Wednesday, July 15, 2015

Playing by the Rules

By April Moore

Over dinner with my mom the other night, we talked about books and what we're each currently reading. When I told her I spent the afternoon reading grammar books, she looked at me as though I said, "kitchen appliance manuals." Her blank expression then changed to a look of understanding and she shrugged. "You always did like rules."

She's right; I do. As a child, I couldn't stand when other kids changed the rules of a game mid-play. Or had their own "house-rules" that clearly deviated off the instructions that accompanied the game. No, you don't get a pie for every question you get right in Trivial Pursuit! You have to land on the pie space!

Yes, I was one of those kids . . . and yes, growing up was tough when no one wanted to play board games with me. Even as a relatively easy-going adult, I still value the confines of ordered play. It's one of the reasons our Trivial Pursuit games go on forrrevvverrr. Given my passion for ordinance and regulation, it's no wonder I'm a stickler for grammar rules, proper punctuation, and my steadfast conviction of never using the word snuck. Okay, so I find immense pleasure in reading books on grammar. They assure me there is a way to institute order and create a smooth road in which words can travel and sail along in a coherent, organized manner.
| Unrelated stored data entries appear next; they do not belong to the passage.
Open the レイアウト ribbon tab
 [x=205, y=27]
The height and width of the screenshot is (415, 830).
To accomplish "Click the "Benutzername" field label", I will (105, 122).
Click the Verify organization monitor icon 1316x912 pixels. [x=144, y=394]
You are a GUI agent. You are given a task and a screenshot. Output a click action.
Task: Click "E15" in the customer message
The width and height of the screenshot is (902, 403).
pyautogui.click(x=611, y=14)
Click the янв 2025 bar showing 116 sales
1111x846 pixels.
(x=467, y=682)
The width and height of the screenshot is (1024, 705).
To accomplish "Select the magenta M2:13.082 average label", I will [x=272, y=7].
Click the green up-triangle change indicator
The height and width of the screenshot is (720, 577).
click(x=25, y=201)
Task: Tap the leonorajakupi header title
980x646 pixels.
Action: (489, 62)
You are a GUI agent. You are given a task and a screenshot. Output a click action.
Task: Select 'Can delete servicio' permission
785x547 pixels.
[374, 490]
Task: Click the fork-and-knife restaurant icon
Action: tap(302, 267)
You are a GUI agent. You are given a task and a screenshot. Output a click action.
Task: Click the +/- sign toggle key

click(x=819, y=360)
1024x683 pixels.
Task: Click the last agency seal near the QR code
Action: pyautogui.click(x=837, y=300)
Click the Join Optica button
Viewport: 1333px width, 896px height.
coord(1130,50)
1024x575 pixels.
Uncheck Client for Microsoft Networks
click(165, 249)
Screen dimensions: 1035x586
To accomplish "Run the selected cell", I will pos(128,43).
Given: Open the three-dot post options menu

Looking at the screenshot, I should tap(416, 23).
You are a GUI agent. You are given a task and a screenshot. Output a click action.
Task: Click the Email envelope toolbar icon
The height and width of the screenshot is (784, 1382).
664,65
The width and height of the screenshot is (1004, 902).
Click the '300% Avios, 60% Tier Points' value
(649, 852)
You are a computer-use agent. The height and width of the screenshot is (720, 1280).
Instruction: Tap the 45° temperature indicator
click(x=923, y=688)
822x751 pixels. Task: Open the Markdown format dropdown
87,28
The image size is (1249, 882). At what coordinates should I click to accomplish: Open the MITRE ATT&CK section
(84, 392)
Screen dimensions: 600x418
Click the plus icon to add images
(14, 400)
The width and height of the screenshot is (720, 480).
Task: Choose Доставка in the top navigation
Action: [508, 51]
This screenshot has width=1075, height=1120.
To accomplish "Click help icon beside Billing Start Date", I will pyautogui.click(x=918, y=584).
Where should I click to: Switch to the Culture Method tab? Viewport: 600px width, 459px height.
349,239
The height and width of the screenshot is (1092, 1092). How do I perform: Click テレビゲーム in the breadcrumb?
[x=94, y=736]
When I drove home from dinner, my aversion to rule-breaking was never more evident. When another driver made a turn and crossed over lanes instead of turning into the lane closest to them--like they're supposed to--I grumbled under my breath. To me, that's like punctuation outside of quotation marks. Keep that comma close to the word! Don't turn into the outside lane! (Maybe that's how things are done in England, pal, but not here.) A tailgater is as annoying and dangerous as a dangling modifier. I saw an accident driving by. And not yielding to pedestrians can be as deadly as passive voice (nothing can kill a manuscript's chance at life faster). Might I add, writing your for you're is as irritating as someone running a red left turn arrow?

I see these rules of grammar being tested more and more these days--and it scares me. I don't want to live in a world where the oxford comma is no longer revered by agents and editors. Perhaps that's when I will become a rebel--a rule breaker--defending that little serial comma to the end of my days.

I realize this obsession can come off as obnoxious and soul-crushing for my talented fellow writers who ask me to look over their essay or story. I hope they know I don't let out an evil laugh, rub my hands together in a villainous manner, and whip out the blood-red pen. It's more like giving a Mathlete a list of mathematical equations to rearrange and solve. Or, if you're my software engineer-husband, a programming bug to sort out. It's why I love word searches, crossword puzzles, and finding ways to play Bananagrams by myself.

I'll try to ease up a little when it comes to game rules, because I hate to miss out on fun over a silly rule or two. In fact, I support any made-up rule that can shorten the life of a Monopoly game.

2 comments:

Patricia Stoltey said...

If you need a member for your "Support the Oxford Comma" gang, I'm in.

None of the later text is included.